Saved entries:
───
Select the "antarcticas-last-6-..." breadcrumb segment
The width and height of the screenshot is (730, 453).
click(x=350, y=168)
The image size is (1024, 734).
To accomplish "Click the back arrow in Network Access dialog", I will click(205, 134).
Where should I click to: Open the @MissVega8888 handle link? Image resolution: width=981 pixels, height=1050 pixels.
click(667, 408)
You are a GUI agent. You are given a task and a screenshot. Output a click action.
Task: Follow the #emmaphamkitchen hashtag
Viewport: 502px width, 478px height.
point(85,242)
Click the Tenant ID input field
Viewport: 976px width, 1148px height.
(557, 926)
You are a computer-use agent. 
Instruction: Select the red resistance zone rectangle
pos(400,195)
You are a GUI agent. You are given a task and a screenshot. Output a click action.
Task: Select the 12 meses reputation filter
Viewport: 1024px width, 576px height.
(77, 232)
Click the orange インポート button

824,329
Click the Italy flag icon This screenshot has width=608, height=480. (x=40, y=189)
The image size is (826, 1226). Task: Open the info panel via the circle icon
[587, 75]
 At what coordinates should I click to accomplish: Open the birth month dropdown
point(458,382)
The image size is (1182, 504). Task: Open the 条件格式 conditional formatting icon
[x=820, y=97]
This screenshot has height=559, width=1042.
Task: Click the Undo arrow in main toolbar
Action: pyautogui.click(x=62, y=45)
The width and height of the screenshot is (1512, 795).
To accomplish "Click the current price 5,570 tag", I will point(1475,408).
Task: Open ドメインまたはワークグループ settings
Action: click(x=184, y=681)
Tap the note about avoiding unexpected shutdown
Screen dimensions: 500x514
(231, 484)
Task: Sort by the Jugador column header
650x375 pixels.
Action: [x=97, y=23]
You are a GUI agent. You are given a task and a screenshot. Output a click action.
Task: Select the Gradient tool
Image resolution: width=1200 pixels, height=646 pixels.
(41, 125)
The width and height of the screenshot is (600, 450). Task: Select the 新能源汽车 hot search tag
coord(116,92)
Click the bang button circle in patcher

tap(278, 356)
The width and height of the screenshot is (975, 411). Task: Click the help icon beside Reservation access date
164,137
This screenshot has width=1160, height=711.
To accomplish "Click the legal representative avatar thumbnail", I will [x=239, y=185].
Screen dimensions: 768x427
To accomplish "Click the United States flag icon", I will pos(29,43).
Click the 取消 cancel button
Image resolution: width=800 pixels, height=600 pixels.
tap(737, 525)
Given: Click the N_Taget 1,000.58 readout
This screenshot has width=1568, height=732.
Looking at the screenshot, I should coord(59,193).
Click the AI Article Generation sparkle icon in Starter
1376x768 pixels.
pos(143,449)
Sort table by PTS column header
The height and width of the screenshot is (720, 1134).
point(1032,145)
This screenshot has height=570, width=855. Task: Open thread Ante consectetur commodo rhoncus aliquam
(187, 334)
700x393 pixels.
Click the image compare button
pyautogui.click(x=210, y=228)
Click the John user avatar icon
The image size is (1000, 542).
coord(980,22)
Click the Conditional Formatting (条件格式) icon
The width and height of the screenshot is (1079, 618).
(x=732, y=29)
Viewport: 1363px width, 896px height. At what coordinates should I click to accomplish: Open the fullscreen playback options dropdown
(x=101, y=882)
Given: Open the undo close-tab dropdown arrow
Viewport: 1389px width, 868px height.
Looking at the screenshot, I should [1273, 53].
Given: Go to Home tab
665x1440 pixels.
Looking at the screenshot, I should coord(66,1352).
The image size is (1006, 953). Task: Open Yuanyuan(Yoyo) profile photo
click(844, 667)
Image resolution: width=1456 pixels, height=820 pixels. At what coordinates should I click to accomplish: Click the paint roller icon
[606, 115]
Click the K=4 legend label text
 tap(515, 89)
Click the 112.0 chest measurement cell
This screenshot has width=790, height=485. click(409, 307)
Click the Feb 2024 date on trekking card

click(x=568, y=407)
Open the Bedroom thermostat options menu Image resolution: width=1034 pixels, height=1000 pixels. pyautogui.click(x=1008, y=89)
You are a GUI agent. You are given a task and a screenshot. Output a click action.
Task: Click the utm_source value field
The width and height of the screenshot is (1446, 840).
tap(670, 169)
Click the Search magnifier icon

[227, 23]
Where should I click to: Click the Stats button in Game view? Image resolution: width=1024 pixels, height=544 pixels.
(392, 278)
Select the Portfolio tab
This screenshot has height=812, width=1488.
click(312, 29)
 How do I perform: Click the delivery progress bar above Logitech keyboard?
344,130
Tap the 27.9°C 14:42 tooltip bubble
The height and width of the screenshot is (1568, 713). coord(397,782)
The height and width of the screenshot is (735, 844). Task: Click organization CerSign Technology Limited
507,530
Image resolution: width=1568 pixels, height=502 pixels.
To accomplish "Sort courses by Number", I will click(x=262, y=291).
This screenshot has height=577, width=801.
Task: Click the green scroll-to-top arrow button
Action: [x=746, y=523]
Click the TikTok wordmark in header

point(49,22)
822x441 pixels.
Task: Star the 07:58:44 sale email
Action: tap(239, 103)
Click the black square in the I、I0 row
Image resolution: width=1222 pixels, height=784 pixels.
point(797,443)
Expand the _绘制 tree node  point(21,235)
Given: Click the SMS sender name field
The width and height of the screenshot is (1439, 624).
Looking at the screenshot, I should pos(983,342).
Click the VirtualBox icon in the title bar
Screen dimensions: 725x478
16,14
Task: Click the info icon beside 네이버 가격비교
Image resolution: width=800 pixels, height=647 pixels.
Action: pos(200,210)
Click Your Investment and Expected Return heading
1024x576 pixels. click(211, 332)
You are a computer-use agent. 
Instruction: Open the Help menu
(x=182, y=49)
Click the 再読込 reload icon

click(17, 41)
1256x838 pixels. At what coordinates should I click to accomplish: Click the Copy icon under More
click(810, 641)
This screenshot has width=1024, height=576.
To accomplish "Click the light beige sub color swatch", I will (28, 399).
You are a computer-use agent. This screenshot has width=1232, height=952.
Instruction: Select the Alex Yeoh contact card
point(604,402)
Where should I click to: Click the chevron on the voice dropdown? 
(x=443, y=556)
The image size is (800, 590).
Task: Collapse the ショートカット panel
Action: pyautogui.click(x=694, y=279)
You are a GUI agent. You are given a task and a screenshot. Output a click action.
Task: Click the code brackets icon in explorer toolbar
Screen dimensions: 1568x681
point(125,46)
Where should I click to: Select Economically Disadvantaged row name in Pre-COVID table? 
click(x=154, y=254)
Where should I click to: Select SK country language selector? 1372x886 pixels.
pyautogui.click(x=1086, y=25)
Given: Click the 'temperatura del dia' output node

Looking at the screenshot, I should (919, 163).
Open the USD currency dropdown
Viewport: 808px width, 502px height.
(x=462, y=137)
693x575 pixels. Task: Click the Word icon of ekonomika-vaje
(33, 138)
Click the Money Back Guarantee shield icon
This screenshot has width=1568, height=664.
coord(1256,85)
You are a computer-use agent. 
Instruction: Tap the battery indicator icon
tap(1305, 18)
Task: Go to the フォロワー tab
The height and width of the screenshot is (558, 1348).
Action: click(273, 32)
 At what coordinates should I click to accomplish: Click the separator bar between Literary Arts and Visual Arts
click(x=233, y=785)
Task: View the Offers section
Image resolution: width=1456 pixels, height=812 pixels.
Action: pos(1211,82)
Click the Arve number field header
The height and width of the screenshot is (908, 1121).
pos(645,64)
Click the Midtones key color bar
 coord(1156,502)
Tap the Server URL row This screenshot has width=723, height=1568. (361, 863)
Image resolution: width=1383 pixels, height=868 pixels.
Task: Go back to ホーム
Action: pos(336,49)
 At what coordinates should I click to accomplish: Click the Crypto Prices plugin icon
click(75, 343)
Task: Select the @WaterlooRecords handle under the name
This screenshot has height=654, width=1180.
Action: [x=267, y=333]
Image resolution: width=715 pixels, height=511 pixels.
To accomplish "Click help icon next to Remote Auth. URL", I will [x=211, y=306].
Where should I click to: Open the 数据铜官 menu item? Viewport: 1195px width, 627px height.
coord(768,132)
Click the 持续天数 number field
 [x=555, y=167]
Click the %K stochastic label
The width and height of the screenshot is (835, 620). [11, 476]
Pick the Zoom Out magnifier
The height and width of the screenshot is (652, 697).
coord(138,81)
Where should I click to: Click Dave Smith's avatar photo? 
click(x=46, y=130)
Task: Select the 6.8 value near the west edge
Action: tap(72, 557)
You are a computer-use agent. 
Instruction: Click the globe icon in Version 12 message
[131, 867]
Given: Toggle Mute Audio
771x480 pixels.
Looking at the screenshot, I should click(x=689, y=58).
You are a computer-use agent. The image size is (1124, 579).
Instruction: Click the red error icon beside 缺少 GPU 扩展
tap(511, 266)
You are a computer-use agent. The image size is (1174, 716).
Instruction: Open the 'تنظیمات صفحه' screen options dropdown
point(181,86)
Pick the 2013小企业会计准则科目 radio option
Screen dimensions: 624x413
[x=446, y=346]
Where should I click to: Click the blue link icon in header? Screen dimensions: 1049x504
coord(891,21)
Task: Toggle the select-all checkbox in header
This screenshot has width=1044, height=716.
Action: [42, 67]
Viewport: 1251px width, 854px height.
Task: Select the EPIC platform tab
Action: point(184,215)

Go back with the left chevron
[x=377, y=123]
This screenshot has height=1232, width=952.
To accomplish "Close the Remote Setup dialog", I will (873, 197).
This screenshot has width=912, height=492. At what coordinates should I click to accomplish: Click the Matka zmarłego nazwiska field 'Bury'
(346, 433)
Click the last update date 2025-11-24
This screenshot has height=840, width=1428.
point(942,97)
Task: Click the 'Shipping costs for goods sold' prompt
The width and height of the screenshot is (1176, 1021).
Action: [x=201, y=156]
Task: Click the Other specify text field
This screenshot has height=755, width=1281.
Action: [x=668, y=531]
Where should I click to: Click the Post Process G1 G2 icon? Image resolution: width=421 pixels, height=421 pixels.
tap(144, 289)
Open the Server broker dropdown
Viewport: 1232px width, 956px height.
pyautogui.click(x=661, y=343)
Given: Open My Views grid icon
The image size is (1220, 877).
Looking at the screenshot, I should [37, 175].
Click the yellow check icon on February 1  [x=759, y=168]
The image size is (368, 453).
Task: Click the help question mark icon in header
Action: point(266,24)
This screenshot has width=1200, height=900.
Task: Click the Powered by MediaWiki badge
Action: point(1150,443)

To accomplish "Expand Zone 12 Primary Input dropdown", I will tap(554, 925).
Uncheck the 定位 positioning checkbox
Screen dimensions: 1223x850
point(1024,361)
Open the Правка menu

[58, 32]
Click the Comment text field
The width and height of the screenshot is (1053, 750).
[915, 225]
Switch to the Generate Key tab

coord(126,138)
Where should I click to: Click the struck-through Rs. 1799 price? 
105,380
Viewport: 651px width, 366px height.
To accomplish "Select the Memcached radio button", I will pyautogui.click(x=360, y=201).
───
Copy the records above exactly, beginning at the line that contains "The image size is (1024, 734)." and stopping after the line that contains "Click the Tenant ID input field".

The image size is (1024, 734).
To accomplish "Click the back arrow in Network Access dialog", I will click(205, 134).
Where should I click to: Open the @MissVega8888 handle link? Image resolution: width=981 pixels, height=1050 pixels.
click(667, 408)
You are a GUI agent. You are given a task and a screenshot. Output a click action.
Task: Follow the #emmaphamkitchen hashtag
Viewport: 502px width, 478px height.
point(85,242)
Click the Tenant ID input field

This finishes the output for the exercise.